Selection of systematic reviews
We sought Cochrane reviews that used at least one phase of the HSSS  to identify randomized controlled trials (RCTs) in MEDLINE. To be eligible, each Cochrane review must also i) have reported the citations for included and excluded studies and ii) have been a review of RCTs or quasiRCTs. The Cochrane Database of Systematic Reviews (CDSR) 3rd Quarter 2002 was searched through the Ovid interface using the search string (hsss or highly sensitive search).tw. to identify potential studies. Two reviewers assessed each systematic review against the eligibility criteria and resolved any conflicts through consultation. SRS™ was used for all screening and data extraction.
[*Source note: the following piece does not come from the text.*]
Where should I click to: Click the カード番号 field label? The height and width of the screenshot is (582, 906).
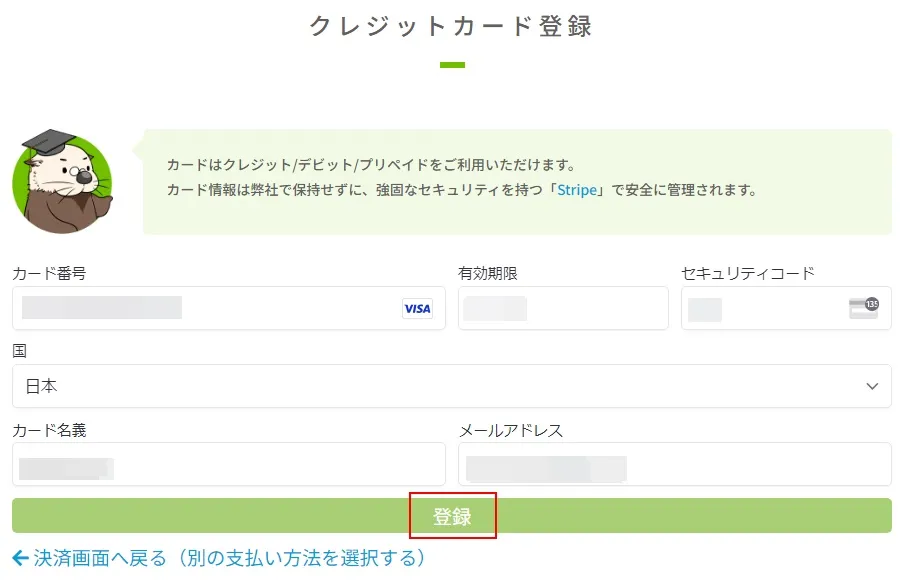[49, 273]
SRS is a web-based platform for conducting systematic reviews .
The size of the MEDLINE retrieval was determined by replicating and running the MEDLINE search strategy. Cochrane reviews with a MEDLINE retrieval of 1000–6000 records were selected for testing the performance of the Ultraseek search engine ranking.
One librarian extracted descriptive data about the eligible reviews. The following elements were recorded: the number of included studies and the number of excluded studies cited in the review; the number of included studies indexed in MEDLINE; the number of excluded studies indexed in MEDLINE; date of the MEDLINE search reported in the body of the review; level of detail in which the search was reported; phases of the HSSS used; searching techniques employed (such as thesaurus terms, term explosion, free text terms, truncation, adjacency operators); and restrictions such as date, language of publication, age groups or methodological filters. Electronic databases searched as well as other sources used (such as checking reference lists or contacting authors or manufacturers) were also recorded.
A known-item search was undertaken in MEDLINE for each included and excluded study listed in the review. A single librarian (MS) completed the searching using the Ovid interface for MEDLINE 1966-April 2003. The indexing status of each study was recorded as indexed or not indexed, and for each review, the set of included studies was aggregated using OR statements, as was a set of excluded studies. Each set was downloaded for subsequent analysis.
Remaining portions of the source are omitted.